Problem>
In the records below, find the line containing "Piperine (283, 1570)"; copy exactly that line and all lines after it to the end, and nothing else.

Data section>
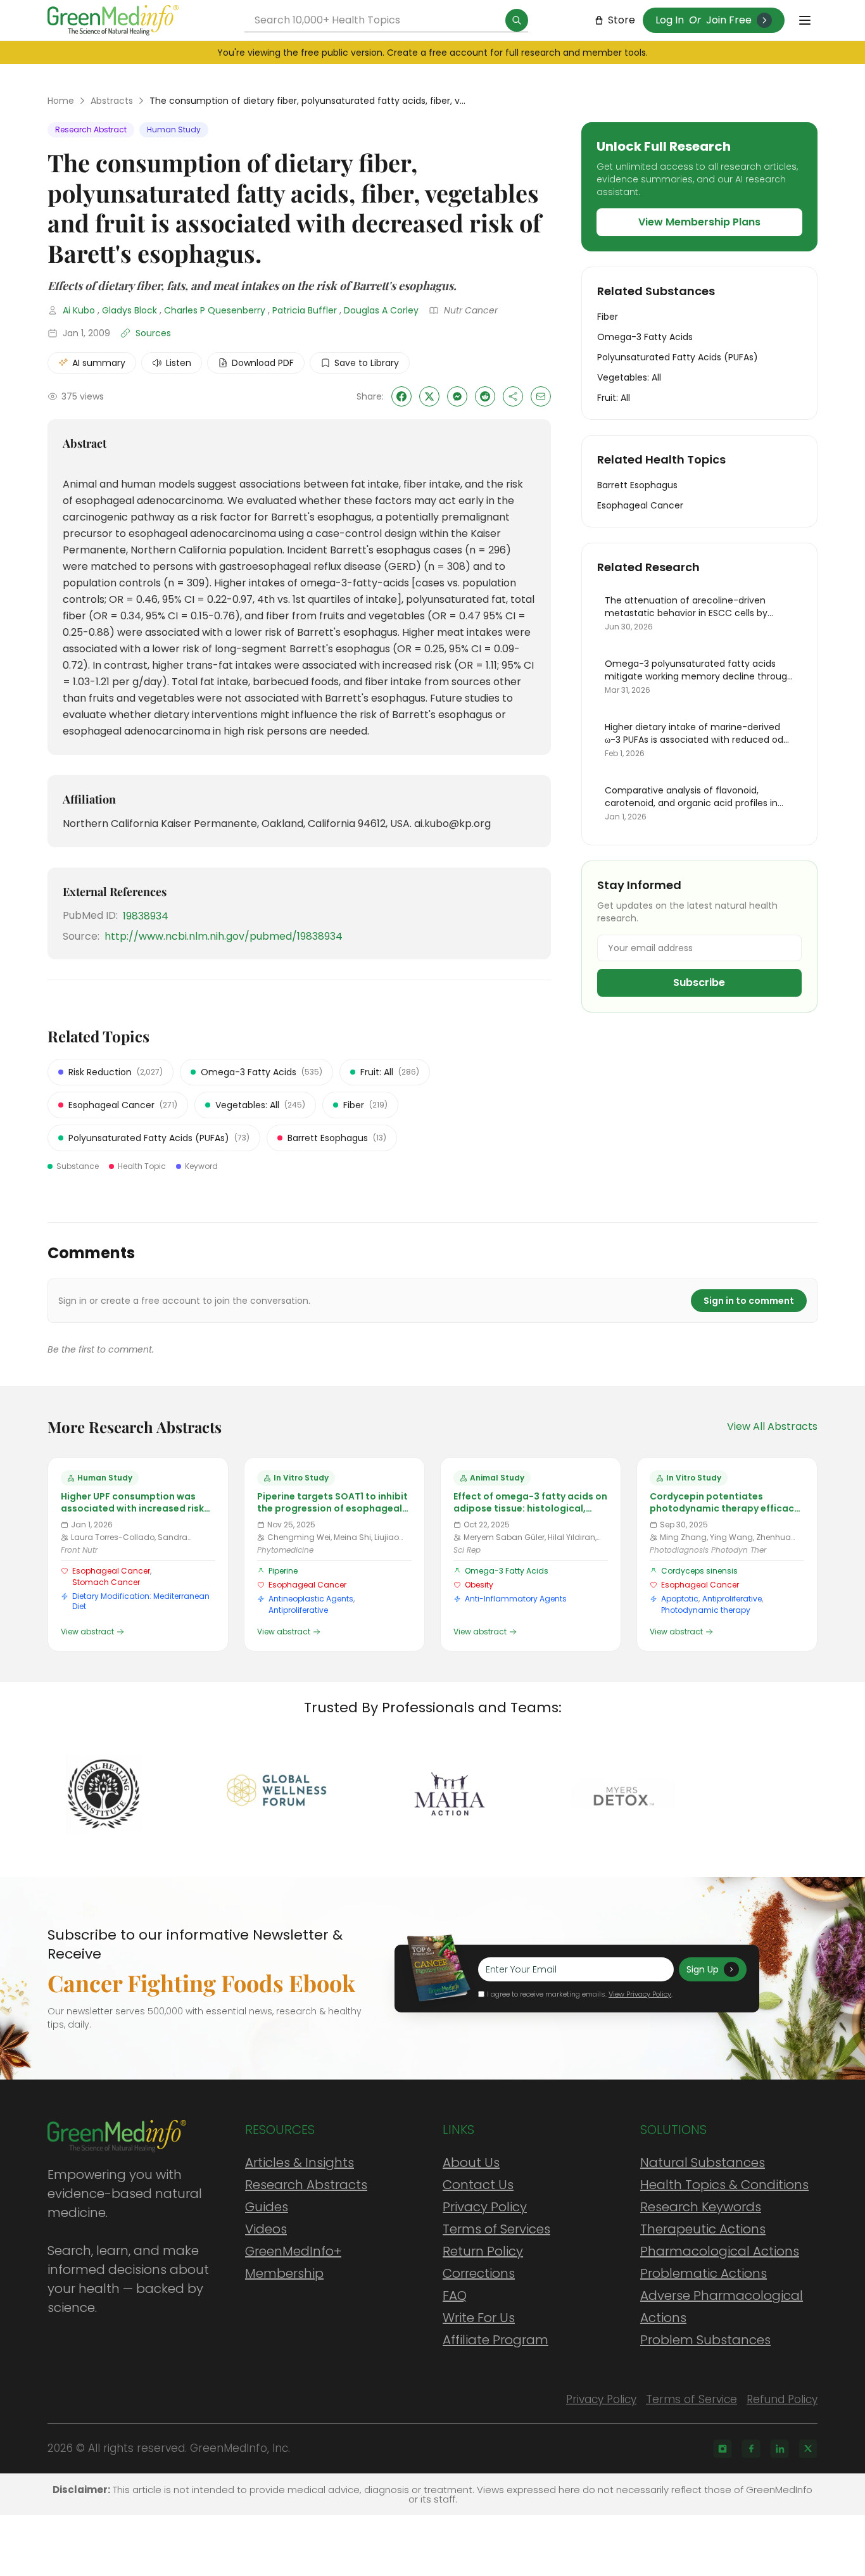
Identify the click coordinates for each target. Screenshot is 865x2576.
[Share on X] (429, 396)
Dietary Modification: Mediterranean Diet (141, 1601)
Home (60, 100)
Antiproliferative (298, 1610)
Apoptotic (679, 1598)
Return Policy (483, 2251)
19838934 (145, 916)
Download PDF (263, 363)
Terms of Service (691, 2399)
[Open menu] (805, 20)
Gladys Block (129, 310)
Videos (266, 2229)
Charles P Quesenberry (214, 310)
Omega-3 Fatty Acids (506, 1570)
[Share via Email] (541, 396)
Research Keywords (700, 2207)
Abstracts (112, 100)
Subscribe (699, 982)
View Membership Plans (699, 222)
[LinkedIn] (779, 2448)
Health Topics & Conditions (724, 2185)
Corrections (479, 2273)
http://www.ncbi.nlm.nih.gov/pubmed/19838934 (223, 936)
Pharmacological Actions (719, 2251)
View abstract (87, 1632)
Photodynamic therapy (705, 1610)
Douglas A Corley (381, 310)
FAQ (455, 2295)
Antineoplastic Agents (310, 1598)
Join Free (729, 20)
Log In (669, 20)
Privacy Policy (485, 2207)
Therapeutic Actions (703, 2229)
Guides (266, 2207)
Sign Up (702, 1969)
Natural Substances (702, 2162)
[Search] (516, 20)
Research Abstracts (306, 2185)
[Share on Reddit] (485, 396)
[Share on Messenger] (457, 396)
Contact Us (478, 2185)
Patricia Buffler (304, 310)
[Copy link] (513, 396)
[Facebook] (751, 2448)
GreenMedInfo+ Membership (293, 2262)
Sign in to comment (749, 1300)
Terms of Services (496, 2229)
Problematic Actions (703, 2273)
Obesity (479, 1584)
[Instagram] (722, 2448)
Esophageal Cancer (111, 1570)
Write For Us (479, 2318)
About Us (471, 2162)
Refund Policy (782, 2399)
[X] (808, 2448)
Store (621, 20)
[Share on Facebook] (401, 396)
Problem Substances (705, 2340)
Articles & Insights (299, 2162)
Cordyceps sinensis (699, 1570)
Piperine (283, 1570)
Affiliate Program (495, 2340)
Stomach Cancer (106, 1582)
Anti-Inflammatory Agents (516, 1598)
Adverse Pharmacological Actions (721, 2307)
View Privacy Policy (640, 1994)
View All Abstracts (772, 1426)
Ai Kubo (79, 310)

Output>
Piperine (283, 1570)
Affiliate Program (495, 2340)
Stomach Cancer (106, 1582)
Anti-Inflammatory Agents (516, 1598)
Adverse Pharmacological Actions (721, 2307)
View Privacy Policy (640, 1994)
View All Abstracts (772, 1426)
Ai Kubo (79, 310)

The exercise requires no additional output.